MATERIAL TO PROCESS.
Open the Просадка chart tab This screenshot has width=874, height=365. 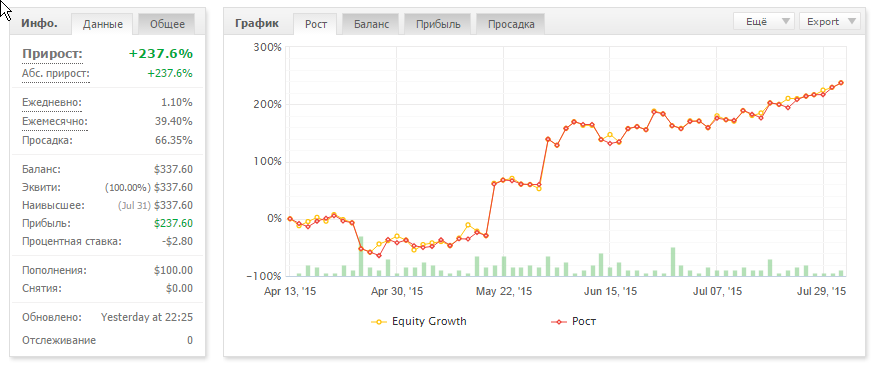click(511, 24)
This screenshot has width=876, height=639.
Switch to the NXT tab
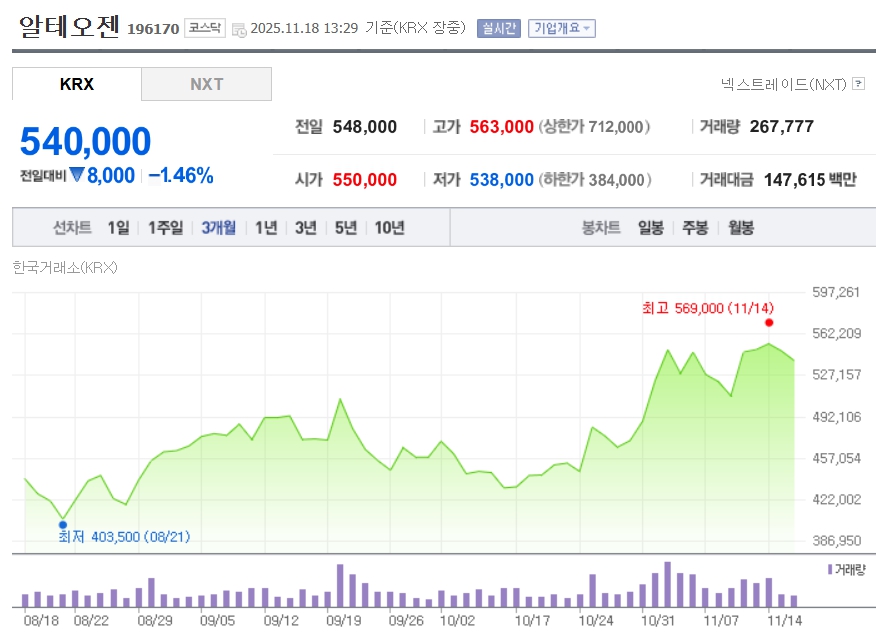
...
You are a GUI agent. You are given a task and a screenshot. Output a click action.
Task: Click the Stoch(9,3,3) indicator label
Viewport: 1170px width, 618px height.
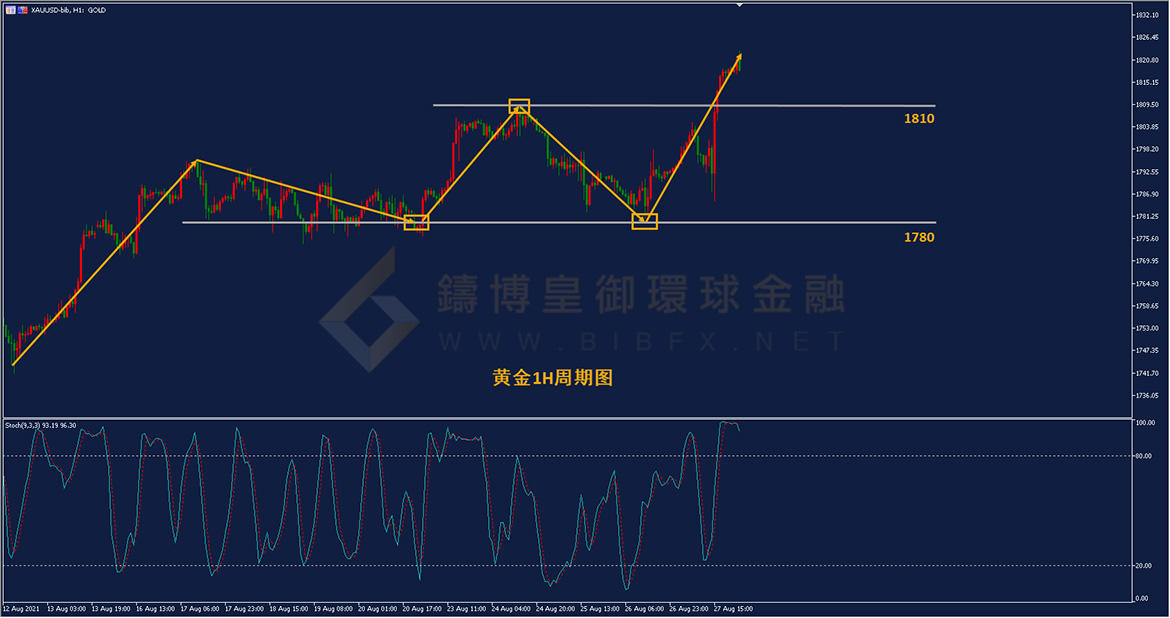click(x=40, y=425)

ACTIVITY. Only the lines from the one containing "This screenshot has width=876, height=639." through the one containing "Switch to the NXT tab" are to be retyped, both boundary lines included, with no other material.

WORKED SOLUTION.
This screenshot has width=876, height=639.
Switch to the NXT tab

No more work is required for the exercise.